| What the exercise asks |
Identify each line in the listing below that contains the string "height" and copy those lines.

Records of locating words and elements
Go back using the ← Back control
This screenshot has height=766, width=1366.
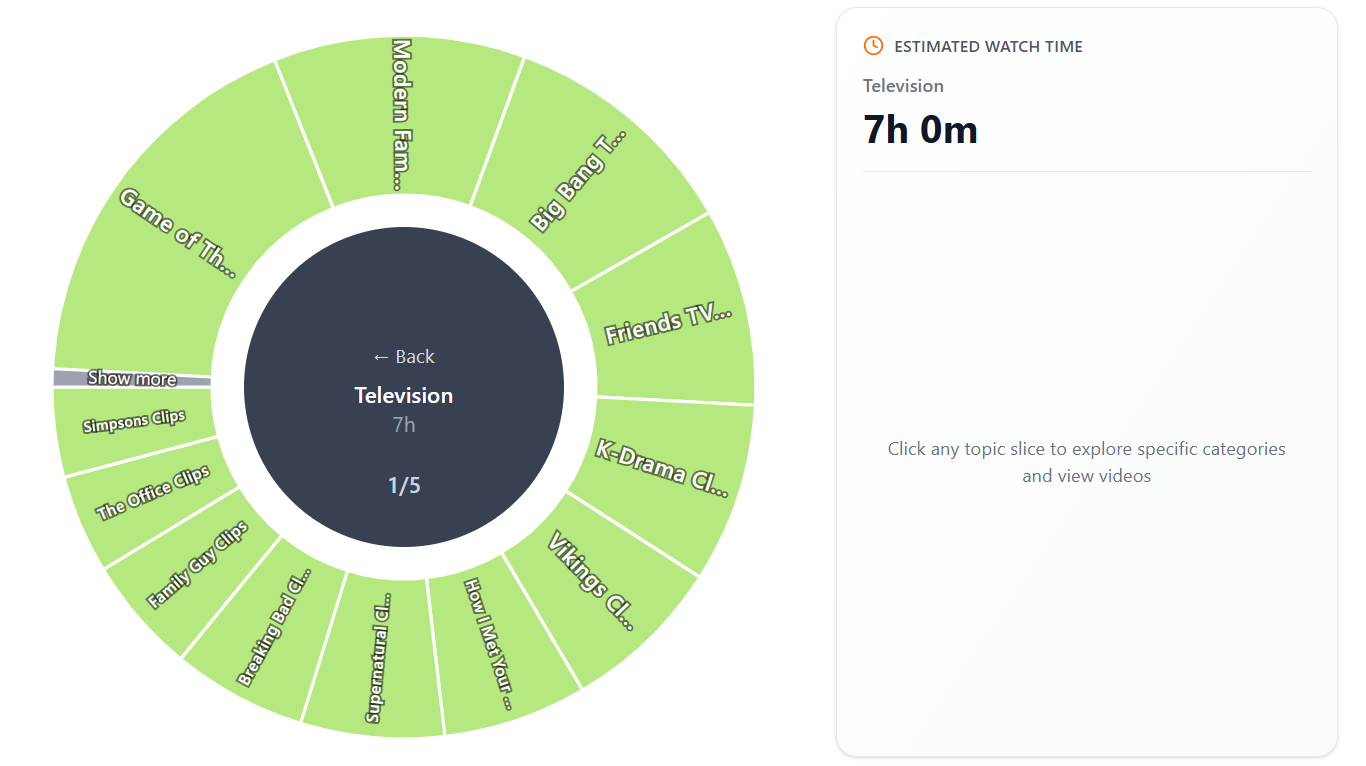[x=404, y=356]
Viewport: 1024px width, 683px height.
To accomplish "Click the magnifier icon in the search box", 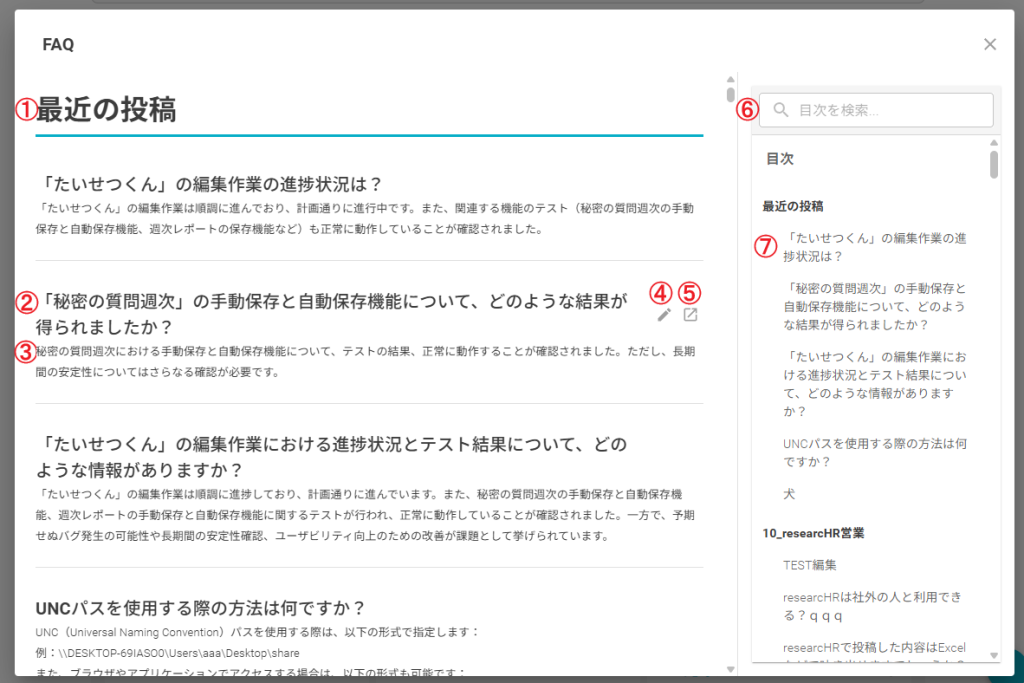I will click(781, 110).
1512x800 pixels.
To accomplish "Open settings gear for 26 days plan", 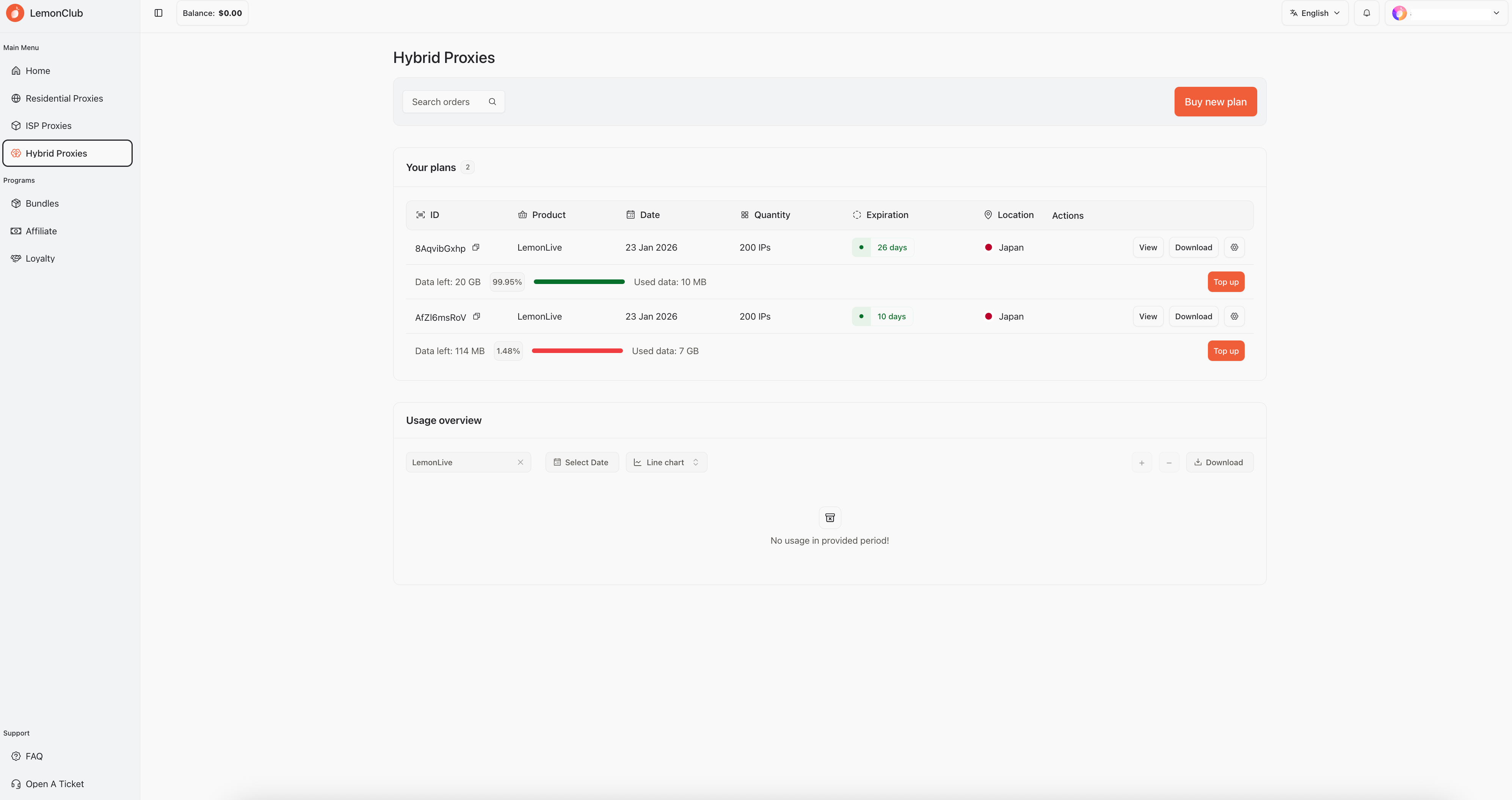I will 1234,247.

| The reply |
This screenshot has height=766, width=1366.
Viewport: 1024px width, 683px height.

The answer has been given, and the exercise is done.